Tragiczny wypadek w Hiszpanii. 16-latek utopił się w fontannie
16-letni chłopiec utopił się podczas niewinnej zabawy z kolegami w jednej z miejskich fontann. Trudno uwierzyć w to, co się stało, bo woda w zbiorniku miała tylko 30 cm głębokości.
Tragedia w miejskiej fontannie. Dziecko zginęło na miejscu
16-letni chłopiec razem z kolegami wszedł do miejskiej fontanny w mieście Mostoles w środkowej Hiszpanii. Nastolatkowie postanowili "wykąpać się" w zbiorniku zdobiącym park Finca Liana, mimo wyraźnego zakazu wchodzenia do fontanny.
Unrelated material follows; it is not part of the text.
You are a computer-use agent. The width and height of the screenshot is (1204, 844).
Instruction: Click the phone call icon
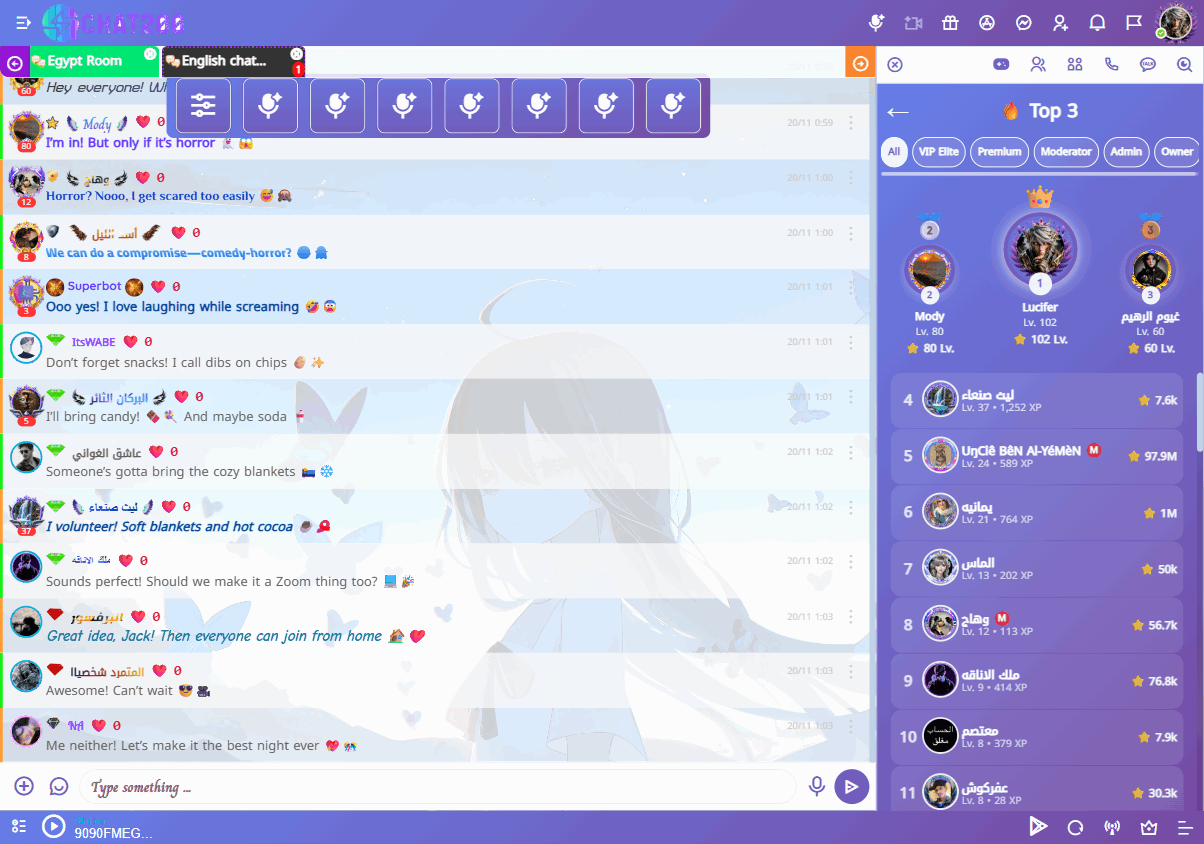[x=1111, y=64]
Woda w zbiorniku ma zaledwie 30 cm głębokości, ale problem w tym, że dzieci prawdopodobnie dla zabawy uszkodziły panel sterowania fontanny, zwiększając ciśnienie wody. Niespodziewanie spowodowało to, że rura wciągnęła chłopca pod wodę pod dużym ciśnieniem.
Wstępne dochodzenie wskazuje, że chłopcy mogli usunąć część metalowej siatki, która stanowiła osłonę i zabezpieczenie na wypadek takich incydentów.
Chora dziewczynka uratowała brata przez utonięciem
W pierwszej chwili nastolatkowie próbowali samodzielnie wyciągnąć swojego kolegę z wody. Bezskutecznie. Wtedy zadzwonili na pogotowie. Sytuacja była jednak patowa. W związku z uszkodzeniem fontanny, ratownicy wyciągnęli chłopca dopiero po 50 minutach. Mimo trwającej pół godziny reanimacji nie udało się go uratować.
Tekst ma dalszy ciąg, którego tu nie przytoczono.